Item-locating records:
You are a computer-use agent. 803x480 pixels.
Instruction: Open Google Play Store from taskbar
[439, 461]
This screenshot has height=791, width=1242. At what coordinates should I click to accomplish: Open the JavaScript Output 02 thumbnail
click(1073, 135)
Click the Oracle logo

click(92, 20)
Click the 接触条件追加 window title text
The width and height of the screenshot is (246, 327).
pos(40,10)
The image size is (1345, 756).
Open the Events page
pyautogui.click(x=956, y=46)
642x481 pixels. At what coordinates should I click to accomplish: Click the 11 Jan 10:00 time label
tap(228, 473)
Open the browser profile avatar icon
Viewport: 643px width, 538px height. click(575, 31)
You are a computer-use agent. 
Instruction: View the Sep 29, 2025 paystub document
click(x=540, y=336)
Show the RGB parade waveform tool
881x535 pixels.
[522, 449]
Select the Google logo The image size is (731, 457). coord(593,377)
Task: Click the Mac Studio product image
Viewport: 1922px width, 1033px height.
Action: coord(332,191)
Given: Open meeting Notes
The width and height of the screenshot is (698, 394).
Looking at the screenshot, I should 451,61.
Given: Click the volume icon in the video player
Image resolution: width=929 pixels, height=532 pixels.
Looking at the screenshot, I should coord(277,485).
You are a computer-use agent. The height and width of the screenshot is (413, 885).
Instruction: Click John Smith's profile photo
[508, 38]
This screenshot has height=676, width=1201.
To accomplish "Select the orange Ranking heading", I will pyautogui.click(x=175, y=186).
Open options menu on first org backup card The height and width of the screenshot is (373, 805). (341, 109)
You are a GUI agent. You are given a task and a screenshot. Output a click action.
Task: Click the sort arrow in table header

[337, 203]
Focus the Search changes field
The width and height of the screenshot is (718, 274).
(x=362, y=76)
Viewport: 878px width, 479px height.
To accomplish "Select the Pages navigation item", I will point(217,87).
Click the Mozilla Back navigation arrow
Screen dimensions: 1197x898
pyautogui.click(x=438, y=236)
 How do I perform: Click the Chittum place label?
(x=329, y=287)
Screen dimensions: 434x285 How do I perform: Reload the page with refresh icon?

_DESCRIPTION OF THE TASK_: Rewrite all of the data above with every "Instruction" renamed to "Directive", keeping everything else unchanged.

_SOLVED PROBLEM_:
You are a computer-use agent. 803x480 pixels.
Directive: Open Google Play Store from taskbar
[439, 461]
This screenshot has height=791, width=1242. At what coordinates should I click to accomplish: Open the JavaScript Output 02 thumbnail
click(1073, 135)
Click the Oracle logo

click(92, 20)
Click the 接触条件追加 window title text
The width and height of the screenshot is (246, 327).
pos(40,10)
The image size is (1345, 756).
Open the Events page
pyautogui.click(x=956, y=46)
642x481 pixels. At what coordinates should I click to accomplish: Click the 11 Jan 10:00 time label
tap(228, 473)
Open the browser profile avatar icon
Viewport: 643px width, 538px height. click(575, 31)
You are a computer-use agent. 
Directive: View the Sep 29, 2025 paystub document
click(x=540, y=336)
Show the RGB parade waveform tool
881x535 pixels.
[522, 449]
Select the Google logo The image size is (731, 457). coord(593,377)
Task: Click the Mac Studio product image
Viewport: 1922px width, 1033px height.
Action: coord(332,191)
Given: Open meeting Notes
The width and height of the screenshot is (698, 394).
Looking at the screenshot, I should 451,61.
Given: Click the volume icon in the video player
Image resolution: width=929 pixels, height=532 pixels.
Looking at the screenshot, I should coord(277,485).
You are a computer-use agent. The height and width of the screenshot is (413, 885).
Directive: Click John Smith's profile photo
[508, 38]
This screenshot has height=676, width=1201.
To accomplish "Select the orange Ranking heading", I will pyautogui.click(x=175, y=186).
Open options menu on first org backup card The height and width of the screenshot is (373, 805). (341, 109)
You are a GUI agent. You are given a task and a screenshot. Output a click action.
Task: Click the sort arrow in table header

[337, 203]
Focus the Search changes field
The width and height of the screenshot is (718, 274).
(x=362, y=76)
Viewport: 878px width, 479px height.
To accomplish "Select the Pages navigation item", I will point(217,87).
Click the Mozilla Back navigation arrow
Screen dimensions: 1197x898
pyautogui.click(x=438, y=236)
 How do I perform: Click the Chittum place label?
(x=329, y=287)
Screen dimensions: 434x285 How do I perform: Reload the page with refresh icon?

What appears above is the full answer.